_Texto:_
Misas e intenciones
Ermita de Campolivar
A las 19h. Sufr. Amparo March Ferrer.
Templo Carmelitas
A las 20h. Sufr. Manuel Pascual Yayas.
Evangelio (Lc 6,12-19)
En aquellos días, Jesús se fue al monte a orar, y se pasó la noche en oración con Dios. Cuando se hizo de día, llamó a sus discípulos, y eligió doce de entre ellos, a los que llamó también apóstoles. A Simón, a quien llamó Pedro, y a su hermano Andrés; a Santiago y Juan, a Felipe y Bartolomé, a Mateo y Tomás, a Santiago de Alfeo y Simón, llamado Zelotes; a Judas de Santiago, y a Judas Iscariote, que llegó a ser un traidor.

_Registros proporcionados:_

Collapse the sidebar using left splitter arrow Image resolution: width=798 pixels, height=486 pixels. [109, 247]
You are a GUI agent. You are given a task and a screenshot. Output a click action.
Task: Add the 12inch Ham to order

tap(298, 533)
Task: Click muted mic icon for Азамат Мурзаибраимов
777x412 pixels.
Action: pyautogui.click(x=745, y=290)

_Tu tarea:_
Por favor, escribe la continuación del texto sobre las misas y el Evangelio de Lucas a partir de su última oración.

_Espacio de respuesta:_
Bajando con ellos se detuvo en un paraje llano; había una gran multitud de discípulos suyos y gran muchedumbre del pueblo, de toda Judea, de Jerusalén y de la región costera de Tiro y Sidón, que habían venido para oírle y ser curados de sus enfermedades. Y los que eran molestados por espíritus inmundos quedaban curados. Toda la gente procuraba tocarle, porque salía de Él una fuerza que sanaba a todos.
Medita lo que Dios te dice en el Evangelio
Simón provenía de un grupo político de Israel. Judas hizo una pregunta en la Última Cena y escribió una de las cartas del Nuevo Testamento. Fuera de estos datos tan reducidos, ¿qué más sabemos sobre los dos apóstoles de hoy? ¿Dónde predicaron? ¿Qué hicieron?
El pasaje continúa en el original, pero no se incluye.